が、それがやがて官能を呼び覚ますものに変わるのに、時間はかからなかった。
「ん、んぅ……」
ただ唇同士を触れさせるだけでなく、次第に下唇を食まれたり、舌で軽く舐められたりする。ウィリスの求めに応じてわずかに歯列を開くと、ぬくりと中へ舌が侵入してきた。
「ふぁ……っ、ん……っ」
強引に顎を開かされ、たちまち口内をさらわれるが、強気と繊細さが同居するものだということを、この時、ハルは初めて、ウィリスの口づけで知った。
(これが……ウィリスのキス)
いたわるように触れられ、頭の後ろで何か光るものが弾けるたびに、泣きたくなるような衝動が体内を満たした。ウィリスに貪られるうちに、身体の中で何かが膨れ上がり、次第に制御がきかなくなってゆく。
「ぁ……」
(だめ、っ)
何度目か、角度を変えて口内に舌が侵入を果たした刹那、ハルの中にある衝動がぶわっと吹き出した。
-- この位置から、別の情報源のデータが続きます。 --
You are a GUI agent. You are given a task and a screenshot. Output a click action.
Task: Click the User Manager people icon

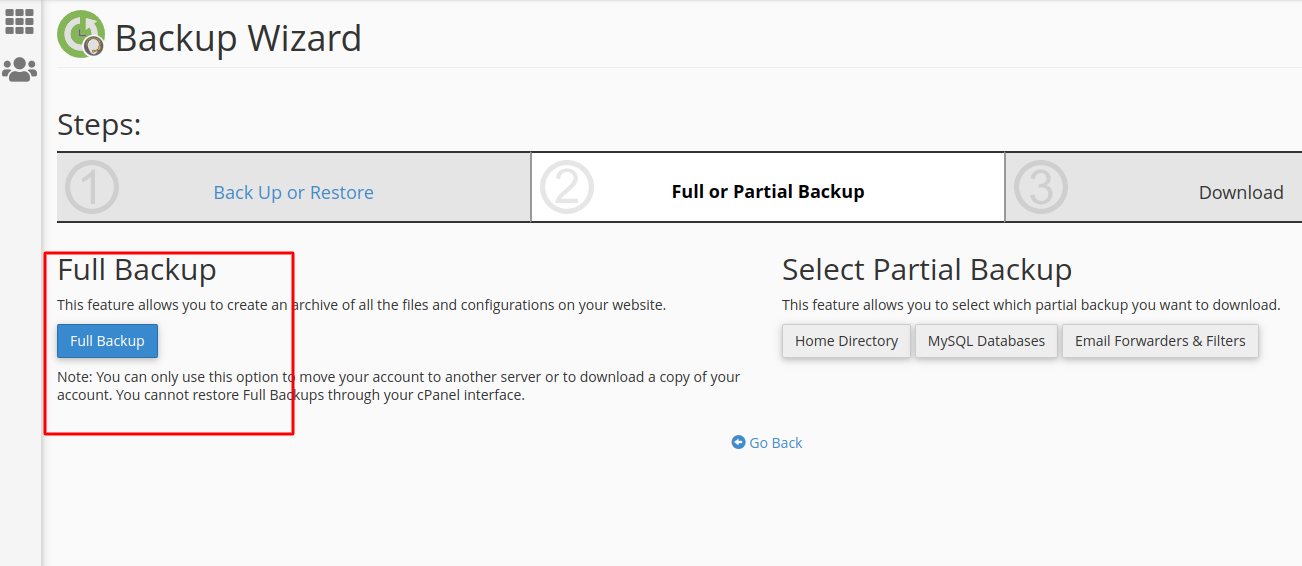[19, 69]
ハルは気がつくと、荒い息を立てて食むようにウィリスを貪っていた。絡んでくる舌は熱く、肉厚で、喉奥まで届いてしまうほど体積がある。
「んっ……待、っ」
このまま貪られたら正気でいられなくなる、と、ウィリスの身体を押し返し、顔を離した刹那のことだった。
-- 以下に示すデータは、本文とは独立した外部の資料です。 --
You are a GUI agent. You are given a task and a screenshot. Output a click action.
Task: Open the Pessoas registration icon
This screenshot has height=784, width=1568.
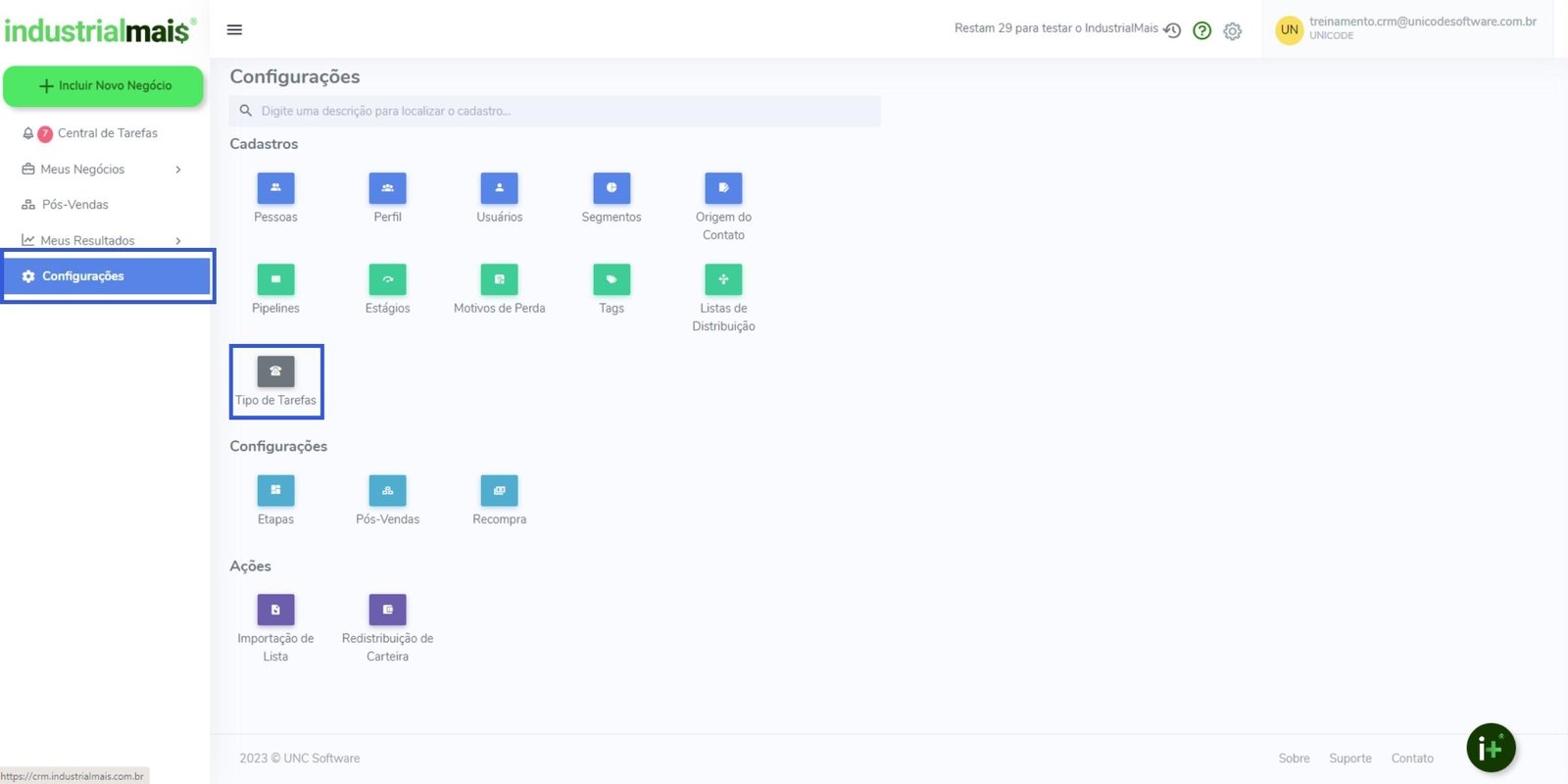coord(275,188)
ピコン、と選択肢のない、金色で縁取られた例のダイアログが目前に現れた。
【神の試練2:ウィリスとセックスする】
(!)
異音に気づいて目を開けたハルの視界に、そのダイアログがゆっくりと点滅をしはじめる。現実に引き戻されたが、急き立てられるような衝動は弾ける時を待つだけで、膨らむばかりで、とても冷静にはなれなかった。